Surface Area of a Cuboid - Mathematics

SURFACE AREA OF A CUBOID

Have you looked at a bundle of many sheets of paper? How does it look? This is how a bundle of papers would look like. That makes up a Cuboid.
Let us see how much of brown paper would you need if you want to cover this Cuboid. First we would need a rectangular piece to cover the bottom part of the bundle. Then we would need two long rectangular pieces to cover the two side ends.
Now to cover the front and the back ends, we would need two more rectangular pieces of a different size. This figure when opened out would look like this and finally to cover the top of the bundle, we would require another rectangular piece exactly like the one at bottom.
Attach this rectangular piece on the right side. We know has used six rectangular pieces to cover the complete outer surface of the Cuboid.
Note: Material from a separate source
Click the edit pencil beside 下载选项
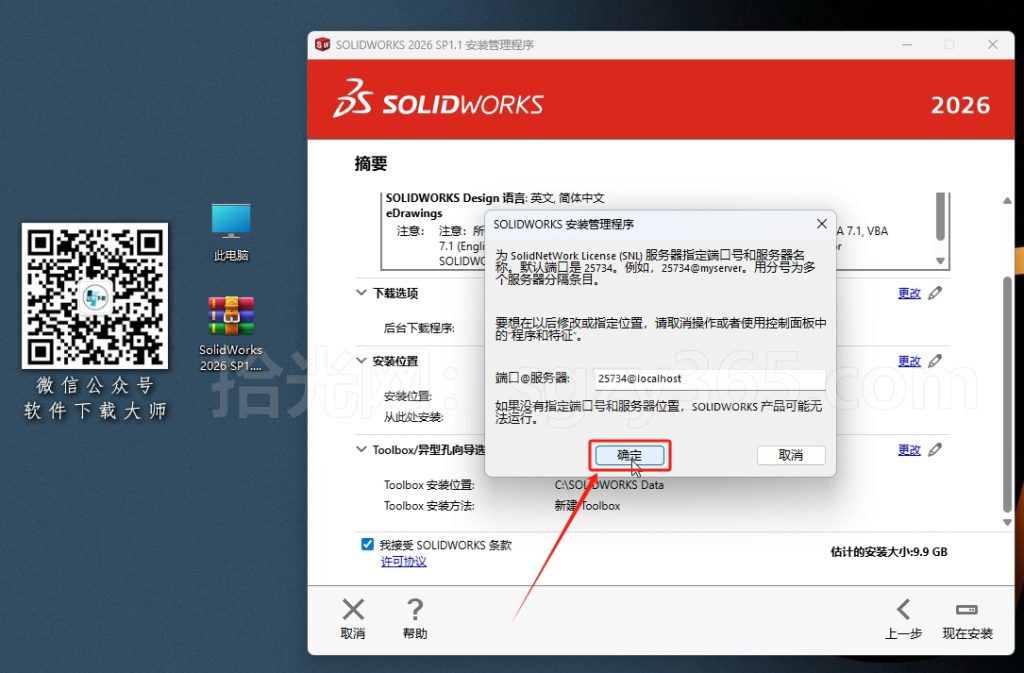Image resolution: width=1024 pixels, height=673 pixels. coord(935,293)
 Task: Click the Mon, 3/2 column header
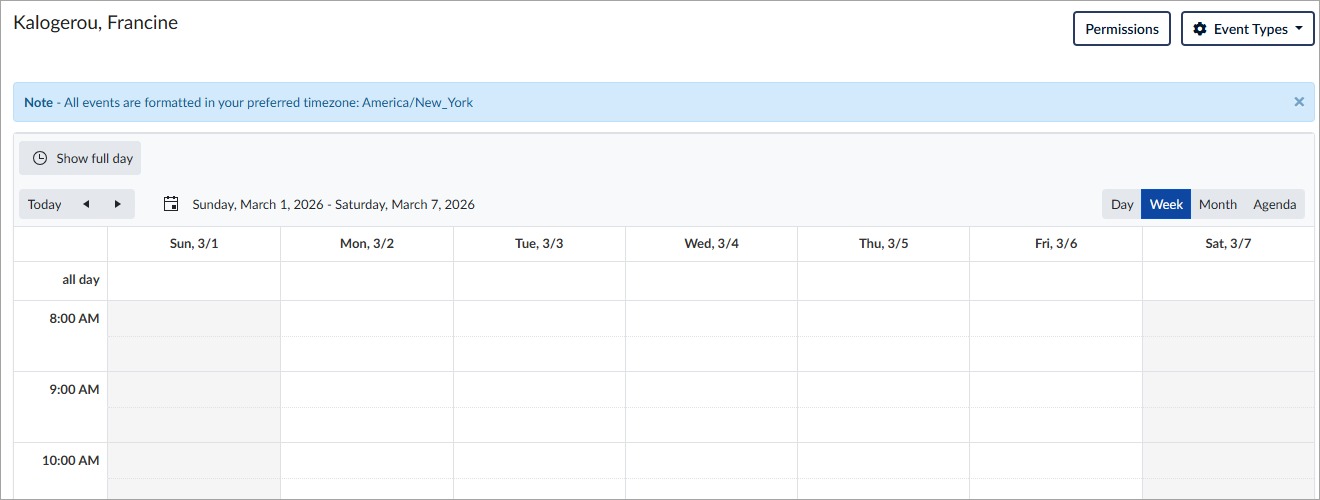click(367, 244)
This shows us that the outer surface of the Cuboid is made of six rectangles in fact the rectangular regions called the faces of the Cuboid whose areas can be found by multiplying length by breadth for each of them separately and then adding the six areas together.
If we take the length of the Cuboid as l, breadth as b and the height as h, then the sum of the areas of the six rectangles is
= Area of rectangle 1 (l*h) + Area of rectangle 2 (l*b) + Area of rectangle 3 (l*h) + Area of rectangle 4 (l*b) + Area of rectangle 5 (b*h) + Area of rectangle 6 (b*h)
= 2(l*b) + 2(b*h) +2(l*h)
= 2(lb + bh + hl)
This gives us the surface area of a Cuboid which is = 2(lb + bh + hl) where l, b and h are respectively the three edges of a Cuboid.